Pour sortir des rails, pas besoin d’intelligence, du courage suffit. Olga avait établi un itinéraire: Chine, Japon, Corée du Sud et Chine à nouveau. Elle avait tenu à m’inviter au restaurant. Sous l’oeil rieur de bouddhas aux ventres rebondis, on avait mangé thaïlandais, un lieu parfait pour échanger d’inutiles conseils et de pathétiques au revoir. Imaginer ma fille sur les routes d’Asie m’inquiétait, mais pas trop. J’avais confiance. Et puis elle ne partait pas seule, il y aurait Mats. Avec sa face de dandy sage, son corps frêle et ses mots posément
caustiques, Mats m’irritait un peu, mais il était le compagnon de ma fille et il avait de l’expérience. Durant trois ans, il avait travaillé comme éducateur auprès de toxicomanes marqués au fer rouge. À partir de son vécu profond et de ses observations, il avait écrit un bref roman au lexique cru et au souffle court. Quand il avait voulu connaître mon avis sur son livre, je m’étais réfugié dans des généralités.

Le retour d’Asie se ferait sans Mats. Dans la moiteur chinoise, le couple avait craqué. Je te raconterai, m’avait promis Olga. Ces deux derniers mois, au téléphone, un autre prénom revenait sans cesse, un prénom de fille, toujours le même: Sélène. Ma fille, elle si mesurée, s’emportait, elle inventait des formules, refaisait le monde avec Sélène, refaisait le monde pour Sélène, se moquait de ses propres mots, redevenait émue, éperdue, s’emportait à nouveau. Un vrai coup de foudre.

Les deux filles s’étaient rencontrées à Qufu, devant le tombeau de Confucius, dans le cimetière où cent mille de ses descendants sont enterrés. Je n’ai pas oublié. La voix d’Olga rayonnait dans mon ciel grisonnant, et puis ses paroles: On s’est vues, on s’est souri, et très vite il n’y a plus eu au monde qu’elle et moi. De Sélène, je ne savais presque rien: elle avait vingt-quatre ans, deux de plus qu’Olga, se peignait les ongles des pieds aux couleurs de l’arc-en-ciel, dormait peu, citait volontiers Confucius de bon matin, pouvait improviser un rap au milieu de la nuit, jeter des cacahuètes à la lune ou s’emballer devant les beautés d’un chou-rave.

J’étais impatient.
Revoir enfin ma fille.
Retrouver notre complicité.
Parler de ce qui nous importait et nous émouvait.
Contempler ensemble ce que personne d’autre ne voyait.
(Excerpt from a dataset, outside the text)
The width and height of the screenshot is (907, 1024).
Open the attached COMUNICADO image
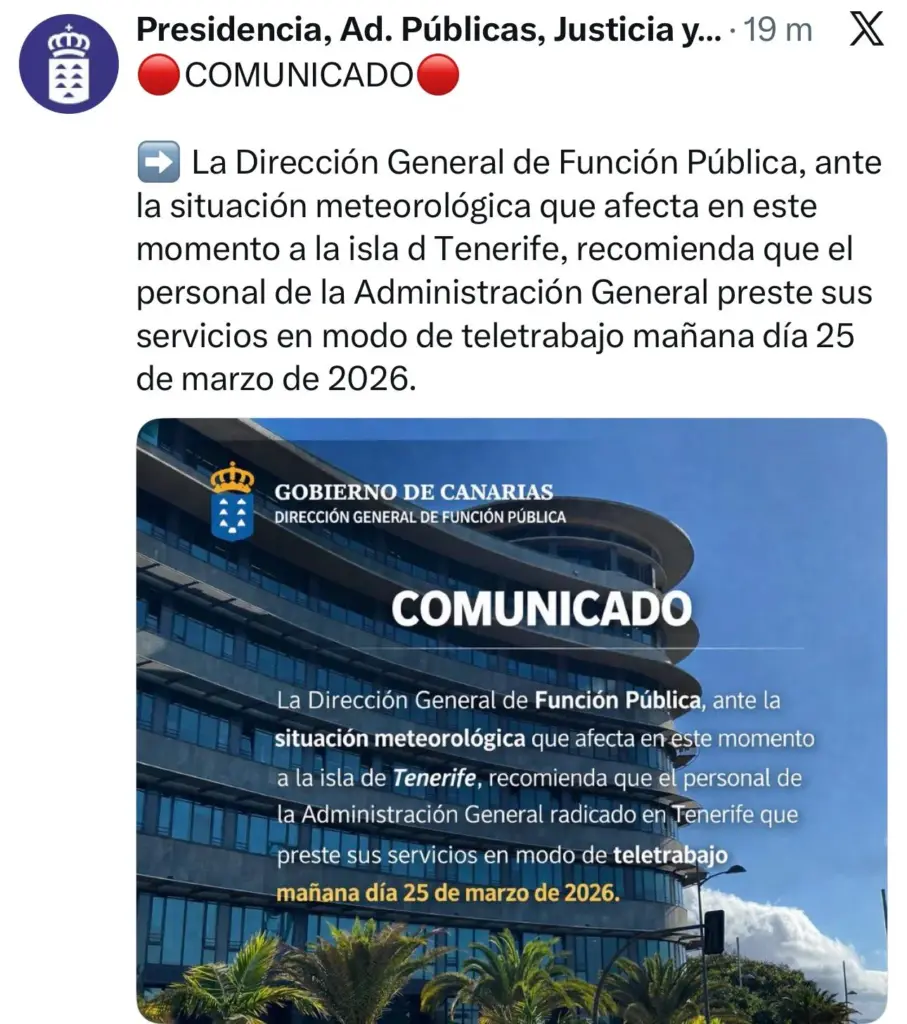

Les portes automatiques laissaient passer les voyageurs. Et soudain, le corps aimé a été là. Olga portait une robe d’un vert printanier. Sept mois de gargotes et d’hôtels médiocres n’avaient en rien terni son élégance. À deux pas d’elle, farfouillant dans un sac rose, une autre femme, blonde et plus petite, en short et crocs, a levé sur moi un oeil perçant. Tu sens bon, m’a dit Olga en m’embrassant. Ses premiers mots. Elle aussi sentait bon. Le visage enveloppé dans un sourire, elle a encore dit: Sélène, voici mon père; papa, voici Sélène. Sélène s’est approchée pour poser deux bises franches sur mes joues. Je n’ai eu aucun pressentiment. Ni bon, ni mauvais. Qu’Olga, Sélène et moi n’aurions jamais dû nous rencontrer, qui aurait pu le savoir?